Taylor et al insist that criminals choose to break the law and reject theories that see human behaviour as directed by external forces. They see the individual as turning to crime in an attempt to self-conceptualise.
The New Criminology denies that crime is caused by biology, anomie, subculture, social disorganisation, labelling, or poverty. It stresses that crimes are often deliberate and conscious acts with political motives. Deviants are not just the passive victims of capitalism; they are actively struggling to alter capitalism.
Taylor et al wished to see the overthrow of capitalism and its replacement with a different type of society. But unlike conventional Marxists, they referred to this preferred society as 'socialist' rather than 'communist'. They wrote that those deemed deviant (hippies, homosexuals etc) should simply be accepted in an ideal society, not turned into criminals by persecution.
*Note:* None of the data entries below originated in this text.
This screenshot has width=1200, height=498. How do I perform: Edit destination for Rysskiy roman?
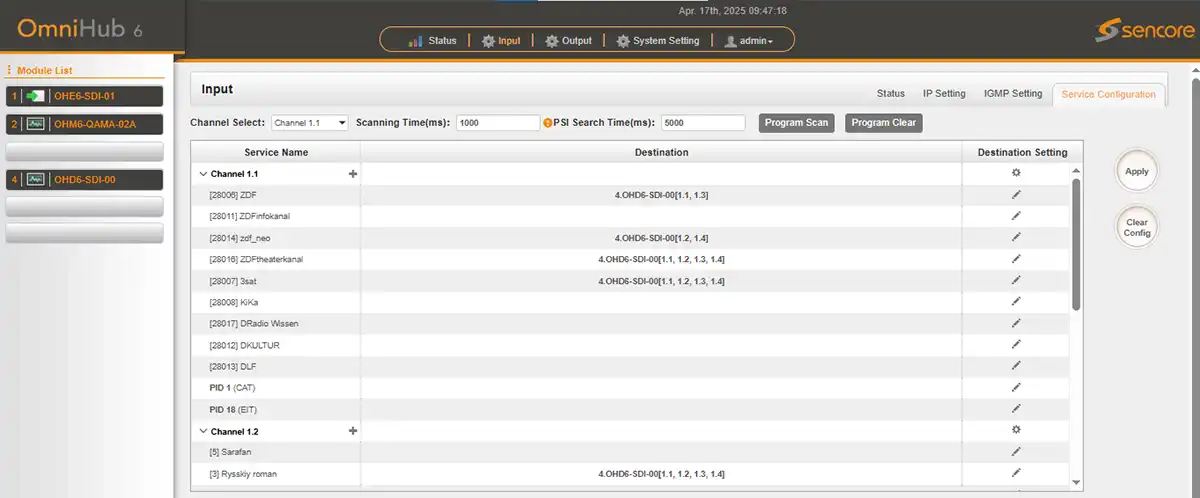[x=1016, y=473]
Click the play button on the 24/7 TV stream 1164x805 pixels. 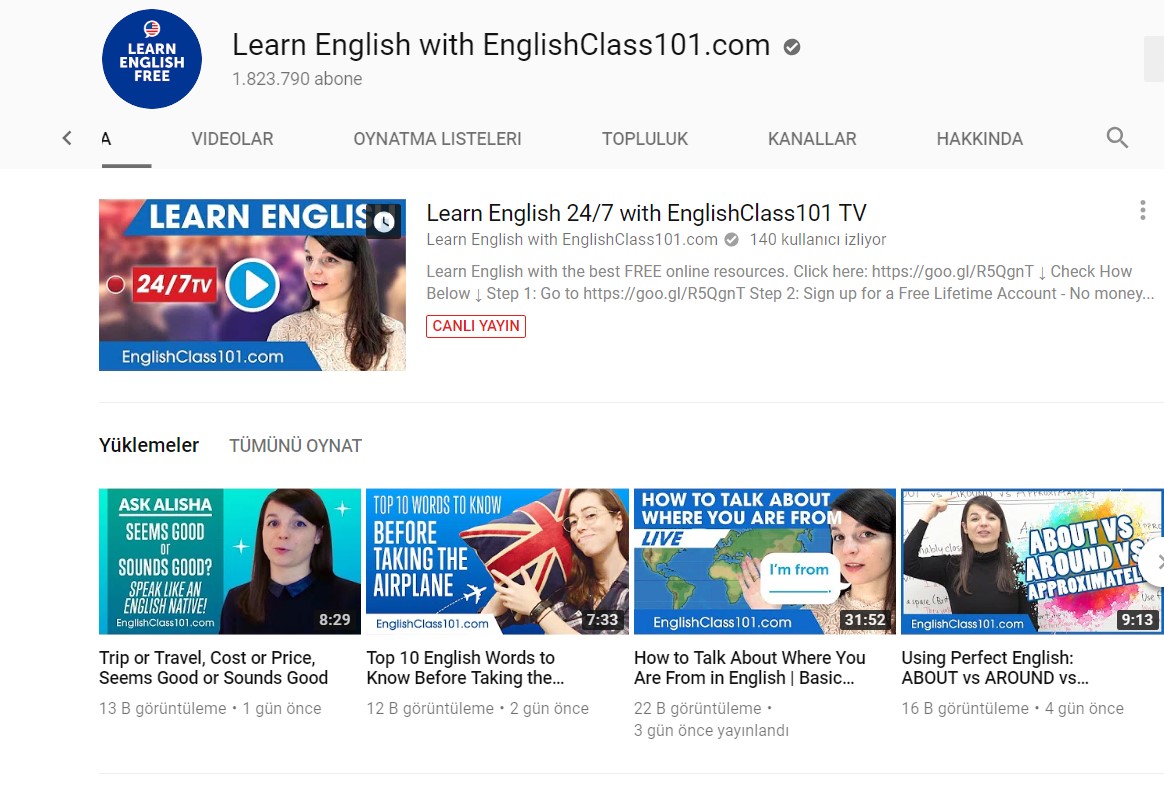click(253, 284)
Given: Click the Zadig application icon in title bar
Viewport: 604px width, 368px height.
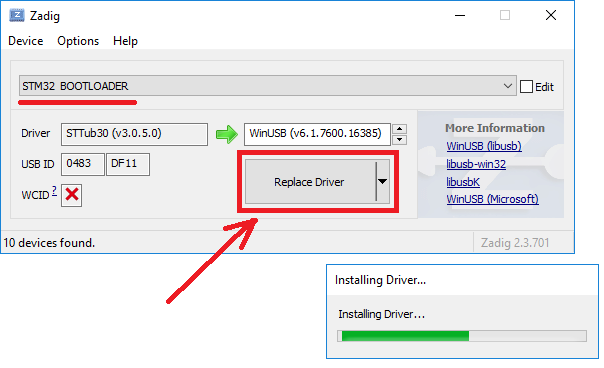Looking at the screenshot, I should [17, 15].
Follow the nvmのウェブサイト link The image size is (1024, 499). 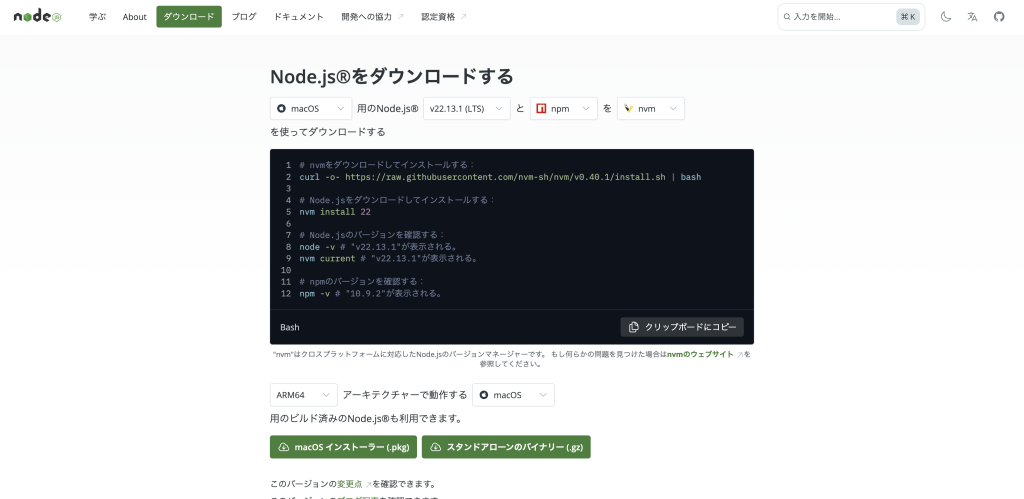pyautogui.click(x=700, y=354)
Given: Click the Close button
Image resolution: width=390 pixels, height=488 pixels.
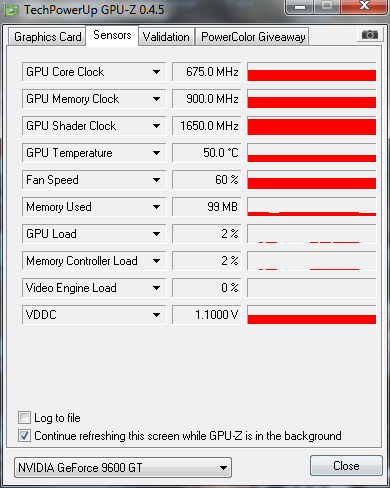Looking at the screenshot, I should point(346,466).
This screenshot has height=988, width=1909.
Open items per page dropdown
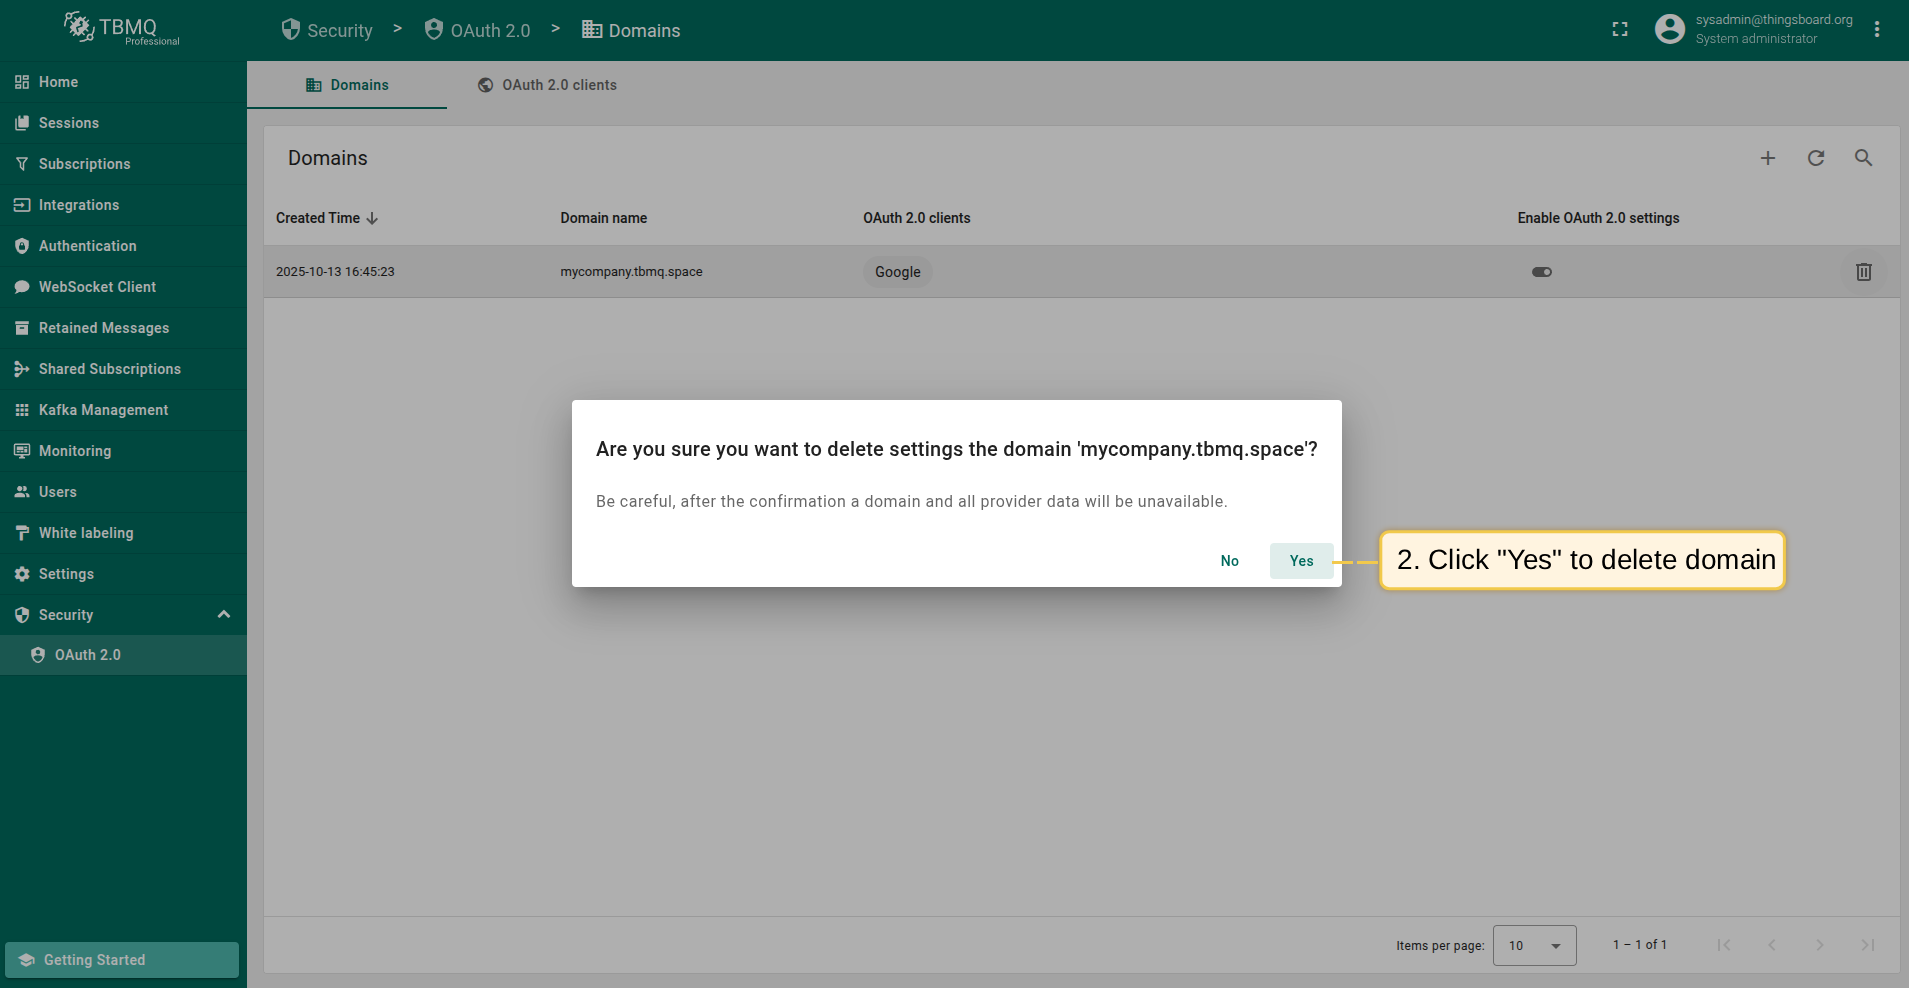1534,945
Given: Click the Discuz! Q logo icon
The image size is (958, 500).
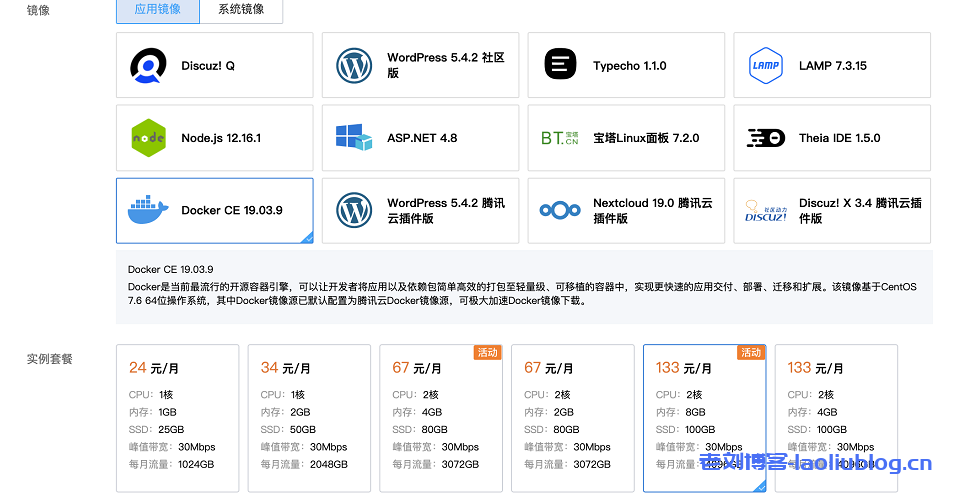Looking at the screenshot, I should pyautogui.click(x=148, y=66).
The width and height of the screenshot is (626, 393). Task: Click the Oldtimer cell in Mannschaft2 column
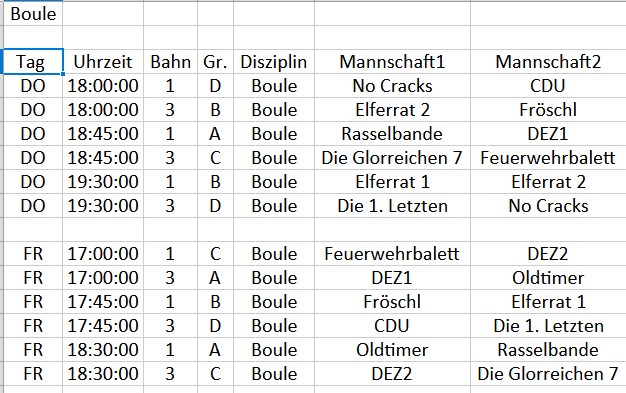tap(548, 278)
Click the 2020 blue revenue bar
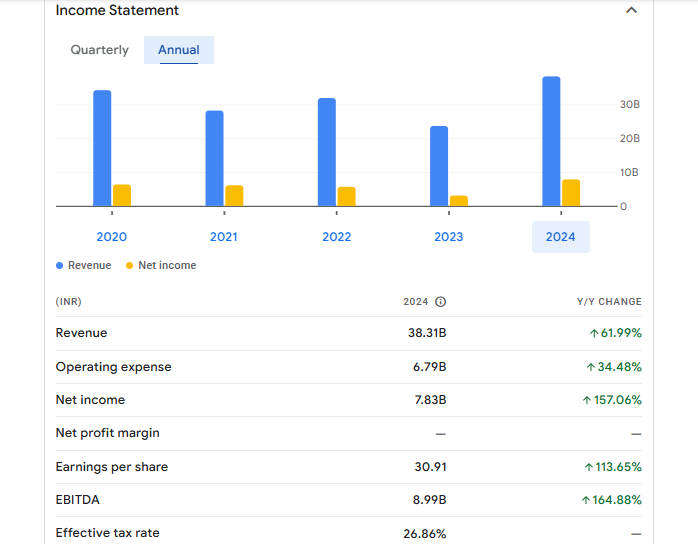 102,148
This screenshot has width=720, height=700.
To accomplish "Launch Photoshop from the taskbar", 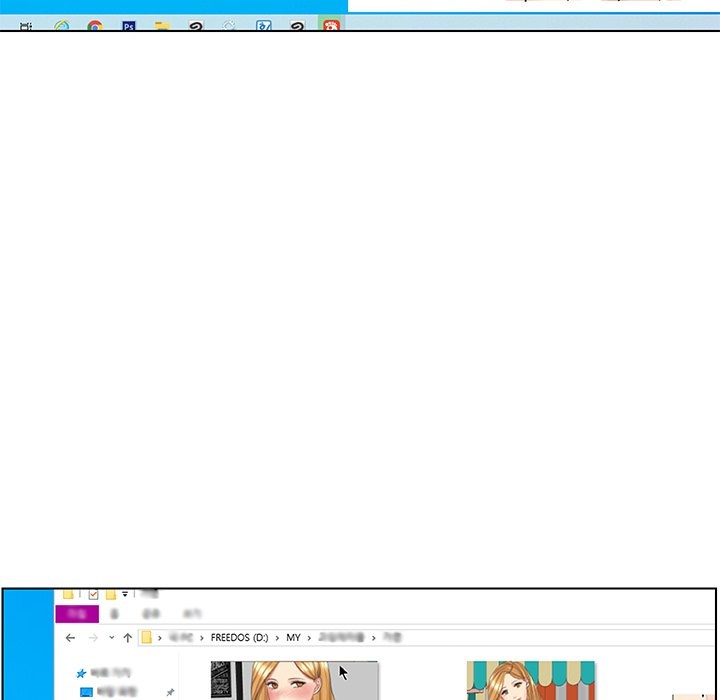I will 128,27.
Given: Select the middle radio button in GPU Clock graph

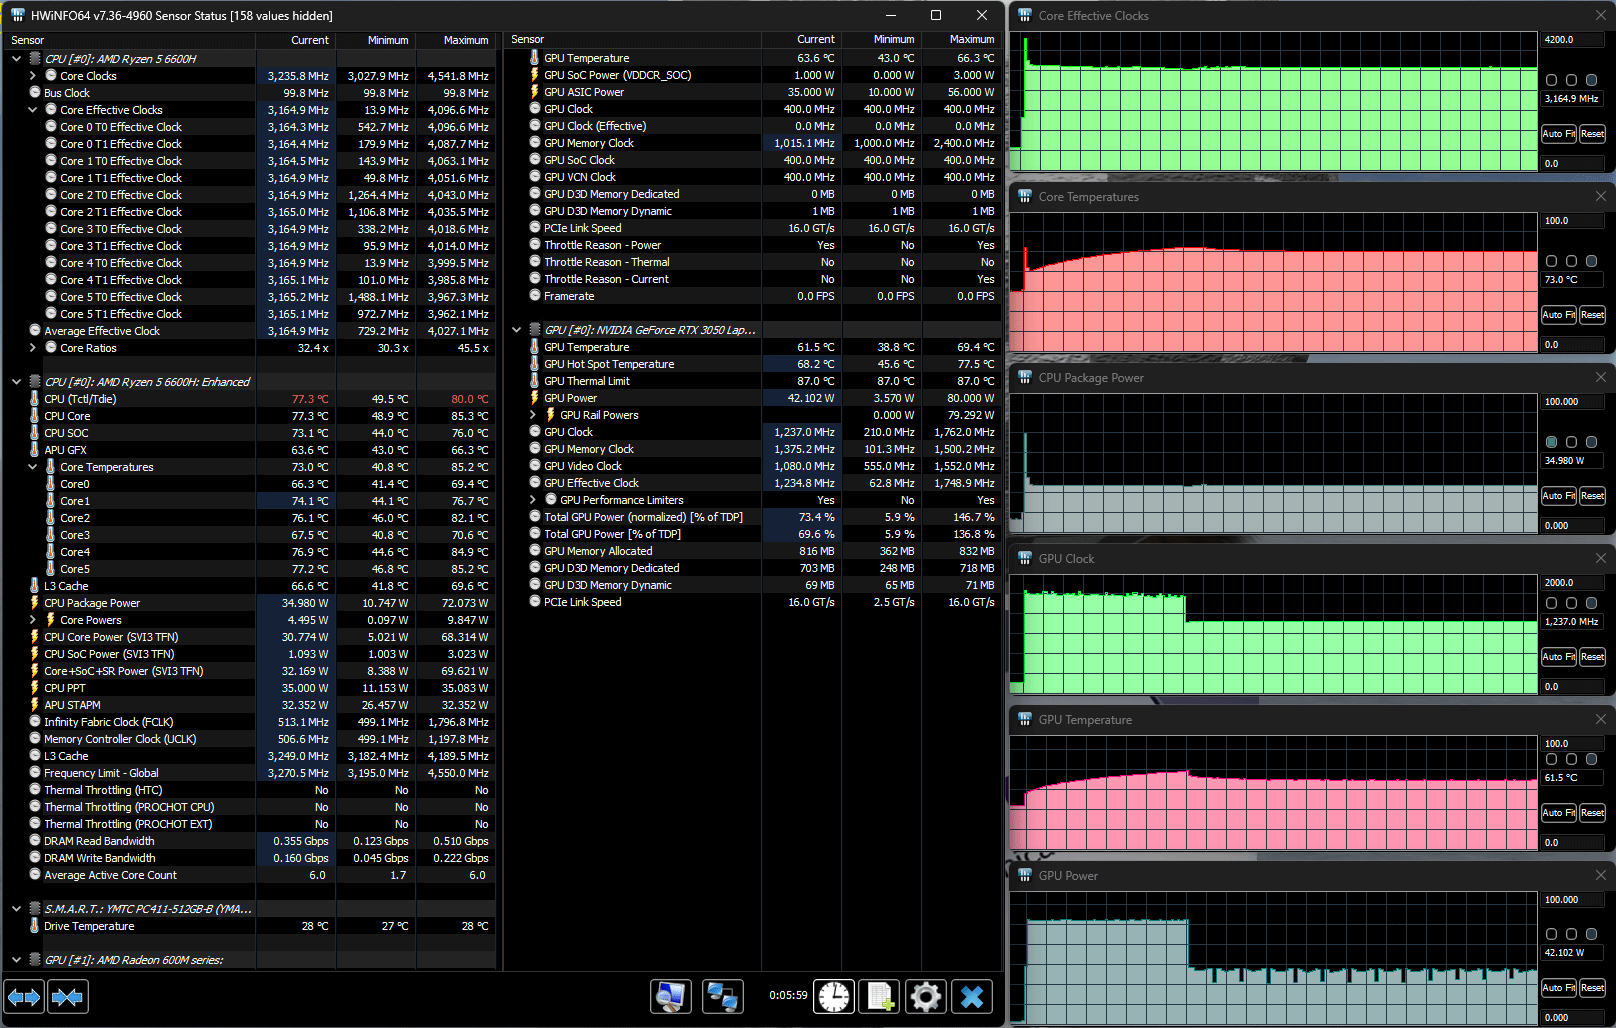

Taylor et al identified 7 aspects of crime that they believed should be studied as 'a fully social theory of deviance'. 1. The Wider Origins of the Act (capitalism). 2. The Immediate Origins of the Deviant Act (motivation). 3. The Act Itself (meaning). 4. The Immediate Origins of the Societal Reaction (social/ police response). 5. The Wider Origins of the Deviant Reaction (law creation/ enforcement/ media- circumstances leading to legalisation). 6. The Outcome of the Societal Reaction on Deviant's Further Actions (MASTERSTATUS- response to labelling). 7. The Nature of the Deviant Process as a Whole (complex process so no single theory can explain).
Neo-Marxism
They accept that society is characterised by competing groups with conflicting interests and are critical of existing capitalist societies. They share a concern about the unequal distribution of power and wealth in such societies.
Though the basic principle is that class inequality exists within the very structure of society, neo-Marxists also consider interactionist ideas that criminal acts have individual meanings, not just a product of class inequality (less deterministic than traditional Marxism).